Morrisey, Lauren Groff, and Erica Jong Among Finalists for 2015 Bad Sex in Fiction Award

It’s that time of the year again, when British magazine Literary Review do their best “to draw attention to poorly written, perfunctory or redundant passages of sexual description in modern fiction, and to discourage them.” The award has been around for 23 years, and past winners include Norman Mailer, Tom Wolfe, and John Updike (who won the Bad Sex in Fiction lifetime achievement award).

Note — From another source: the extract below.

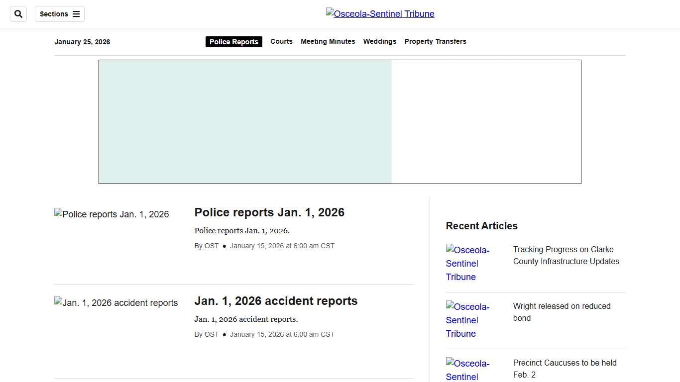680x382 pixels.
Task: Select the Police Reports tab
Action: coord(233,42)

This year marks the first time a book published by the distinguished Penguin Classics makes the list, namely Morrisey’s List of the Lost, which judge Frank Brinkley claims is “a very strong contender.” The book was thoroughly mocked when it came out earlier this fall, with critics paying special attention to its sex scenes. Who can blame them with excerpts like this:

Eliza and Ezra rolled together into one giggling snowball of full-figured copulation …with Eliza’s breasts barrel-rolled across Ezra’s howling mouth and the pained frenzy of his bulbous salutation extenuating his excitement as it whacked and smacked its way into every muscle of Eliza’s body except for the otherwise central zone.

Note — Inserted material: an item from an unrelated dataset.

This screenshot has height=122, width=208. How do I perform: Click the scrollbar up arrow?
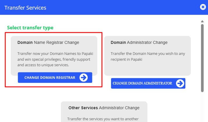202,21
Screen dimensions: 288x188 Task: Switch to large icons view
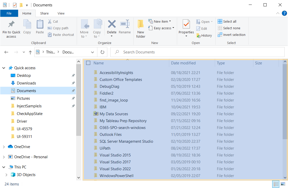coord(283,184)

Other candidates for this year’s award include Before, During, After by Richard Bausch, Book of Numbers by Joshua Cohen, Against Nature by Tomas Espedal, Fates and Furies by Lauren Groff, The Making of Zombie Wars by Aleksandar Hemon, Fear of Dying by Erica Jong, and The Martini Shot by George Pelecanos.

Literary Review said this about the candidates: “The books in question demonstrate the rude health of modern fiction.” One book that didn’t make the list was Michael Ashcroft and Isabel Oakeshott’s Call Me Dave, which included a description of the British Prime Minister’s famed sexual interaction with an animal. The judges reported with regret thatthe biographers displayed insufficient literary brio to merit serious consideration.” In other words, the passage was too bad for the Bad Sex Awards. The winner of this year’s award will be announced on December 1.

Below are excerpts from some of this year’s candidates. Excerpts from all of the candidates may be found here. If you can handle it, check out more bad sex quotes at Literary Review’s Twitter account.

Before, During, After by Richard Bausch:

She reached up and brought him to her, then rolled over on top of him and began softly to move down. When she took him, still a little flaccid, into her mouth, he moaned, ‘Oh, lover.’

Against Nature by Thomas Espedal

Héloïse has lost all sense of how she ought to behave, she practically throws herself at Abélard, pulls him to the floor and straddles him as if they’re two boys fighting. … She whips his face with her hair. She rides above him the way she’d imagined that one day she’d ride a boy, a man, a beast…

Fates and Furies by Lauren Groff

He shut his eyes and thought of mangoes, split papayas, fruits tart and sweet and dripping with juice, and then it was off, and he groaned and his whole body turned sweet …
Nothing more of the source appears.